WHAT YOU ARE ASKED TO DO: Reproduce the part of the ESPADA excerpt that opens with the words "Key contributions are: (i)" and closes with "extra training data.", substituting "subsampling" for "downsampling".

EXCERPT PROVIDED:
^^^^
The authors evaluate ESPADA on both simulation (Isaac Gym) and real‑world hardware (UR5e robot with RG2 gripper) across six manipulation tasks: pick‑and‑place, insertion, rotation, stacking, tool exchange, and fine adjustment. Two state‑of‑the‑art BC baselines are used: ACT (Attention‑based Cloning Transformer) and DP (Diffusion Policy). Results show that ESPADA consistently halves the execution time (≈48 % reduction) while preserving success rates within 1–2 % of the original policies. In some precision‑heavy tasks, the reduced jitter from faster motion even yields a modest increase in success.
Key contributions are: (i) a VLM‑LLM pipeline that automatically extracts semantically meaningful phases from raw visual demonstrations; (ii) a phase‑aware downsampling strategy that accelerates execution without sacrificing task‑critical accuracy; (iii) a lightweight DTW‑based label propagation method that scales the semantic segmentation from a single annotated episode to an entire dataset; and (iv) a demonstration that these techniques can be applied to existing BC pipelines without any architectural changes or extra training data.
^^^^
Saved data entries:
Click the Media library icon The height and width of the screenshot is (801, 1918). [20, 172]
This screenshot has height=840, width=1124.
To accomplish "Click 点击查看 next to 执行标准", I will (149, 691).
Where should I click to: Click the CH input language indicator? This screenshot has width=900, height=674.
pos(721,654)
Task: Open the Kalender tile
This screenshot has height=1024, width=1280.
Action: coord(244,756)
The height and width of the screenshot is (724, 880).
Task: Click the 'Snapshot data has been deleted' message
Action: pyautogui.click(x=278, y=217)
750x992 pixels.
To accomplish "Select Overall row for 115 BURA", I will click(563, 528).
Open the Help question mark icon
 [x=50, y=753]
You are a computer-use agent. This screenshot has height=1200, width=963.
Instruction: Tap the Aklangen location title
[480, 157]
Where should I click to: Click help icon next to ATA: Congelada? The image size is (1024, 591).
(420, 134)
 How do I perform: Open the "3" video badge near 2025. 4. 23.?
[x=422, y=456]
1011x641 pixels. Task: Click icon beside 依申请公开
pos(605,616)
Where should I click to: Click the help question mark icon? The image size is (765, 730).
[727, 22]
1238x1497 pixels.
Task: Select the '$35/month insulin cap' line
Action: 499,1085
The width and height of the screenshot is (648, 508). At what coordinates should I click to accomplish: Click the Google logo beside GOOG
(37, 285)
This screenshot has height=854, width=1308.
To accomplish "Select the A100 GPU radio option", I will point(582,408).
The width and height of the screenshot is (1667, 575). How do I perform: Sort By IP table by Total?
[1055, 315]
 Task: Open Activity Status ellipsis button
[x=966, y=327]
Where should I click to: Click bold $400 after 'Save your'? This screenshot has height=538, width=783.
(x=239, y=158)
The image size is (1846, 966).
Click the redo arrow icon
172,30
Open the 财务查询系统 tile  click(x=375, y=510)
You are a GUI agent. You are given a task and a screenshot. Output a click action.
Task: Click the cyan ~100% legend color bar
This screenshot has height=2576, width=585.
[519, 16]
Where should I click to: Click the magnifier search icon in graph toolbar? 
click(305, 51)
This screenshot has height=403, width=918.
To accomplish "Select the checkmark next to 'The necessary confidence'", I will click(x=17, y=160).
^^^^
PROBLEM SOLUTION:
Key contributions are: (i) a VLM‑LLM pipeline that automatically extracts semantically meaningful phases from raw visual demonstrations; (ii) a phase‑aware subsampling strategy that accelerates execution without sacrificing task‑critical accuracy; (iii) a lightweight DTW‑based label propagation method that scales the semantic segmentation from a single annotated episode to an entire dataset; and (iv) a demonstration that these techniques can be applied to existing BC pipelines without any architectural changes or extra training data.